Parked on the shoulder of major thoroughfares, the 4-by-6 signs on miniature trailers advertise everything from professional services to fast-food restaurants, although the messages on many of them have been obliterated by vandals in recent days.

"I refer to them as something you wouldn't be able to put in the paper," said Los Angeles City Councilman Dennis Zine, who backed a 2005 ordinance restricting unhitched trailers from being parked on city streets.

"They are a nuisance, an irritant, an eyesore," he said. "We have a quality-of-life issue here."

But entrepreneurs who have created a cottage industry out of the ads say their signs are legal, and they are just trying to make a living.

"We're not looking to hurt or offend anybody," said Bruce Rosensweig, who started the AD-A-Glance trailer-sign company about a year ago.

After receiving 12 phone calls in response to a mini-billboard he placed on Woodlake Avenue in West Hills, Rosen- sweig realized he had stumbled on a lucrative business idea.

Today, he has about 40 ad trailers parked across the San Fernando Valley and other parts of Los Angeles, beckoning customers to buy breakfast at Wendy's or call a toll-free number for credit counseling. He has plans to expand to cities in Arizona and possibly to Las Vegas.

Despite his success, Rosensweig can't sit back and watch his business grow. He's always on alert to move one of his trailers if he gets a call from an angry resident or from the Los Angeles Department of Transportation.

According to the 2005 ordinance, no trailer can be left unhitched on any city street where a sign prohibiting such parking is posted. The problem is that signs haven't yet been erected on many streets.

That has city officials and trailer owners playing a game of cat and mouse - with the businessmen trying to move the billboards before they are cited or towed.

A spokesman for Zine said the councilman has ordered dozens of the no-trailer signs erected, but the work hasn't yet been done. Zine also has asked to meet with City Attorney Rocky Delgadillo in the hope of tightening rules to get trailers off the streets.

Some cities, including neighboring Simi Valley, have a blanket ban on mobile advertising vehicles.

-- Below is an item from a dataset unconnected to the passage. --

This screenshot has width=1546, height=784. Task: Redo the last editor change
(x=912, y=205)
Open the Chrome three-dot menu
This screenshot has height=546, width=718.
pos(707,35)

But Zine's spokesman said Delgadillo advised against an outright ban when the 2005 ordinance was being drafted, fearing that it would invite lawsuits asserting the owners' free-speech rights.

Because of the ambiguous rules, Rosensweig has created a complex system to track his dozens of trailers, ensuring that none sits in one place longer than the three days allowed under another city ordinance.

Nevertheless, he gets frequent calls from city workers or an advertiser, asking him to move a trailer because of residents' complaints.

He said he tries to comply, but he occasionally fails to move quickly enough. A couple of times a month, Rosensweig finds himself paying a $55 citation or a couple of hundred dollars to recover a towed trailer from the impound lot.

And he admits that if no one complains, he leaves the trailers where they are - sometimes for weeks at a time.

Several signs parked along Shoup Avenue in Woodland Hills have been there for weeks, for example, despite being painted over by vandals.

Lt. Jody Perez, area commander for the Department of Transportation's Valley enforcement office, said her staff fields about 300 calls a day about abandoned vehicles, many of which are ad trailers.

She said her staff cites or impounds trailers that are violating the law, but that officers' hands are tied if a vehicle is moved even an inch every three days.

"There isn't much more we can do," she said.

The controversy about trailer signs, which led to the ordinance restricting them, erupted about four years ago when roughly 100 curbside billboards began appearing on city streets advertising a security company.

Bruce Boyer, owner of Lone Star Security & Video Inc., said he still has about two dozen trailer signs, advertising his firm, parked along the city's streets.

He said that even though he keeps meticulous records about moving the signs before the 72-hour rule kicks in, city workers tow several a month.

Still, he said, paying to get the signs out of impound - which costs about $200 a pop - is well worth the headache.

"It is the most effective advertising we have ever done, and I have done everything," he said. "Those 24 little vehicles are probably worth $24,000 a month in business."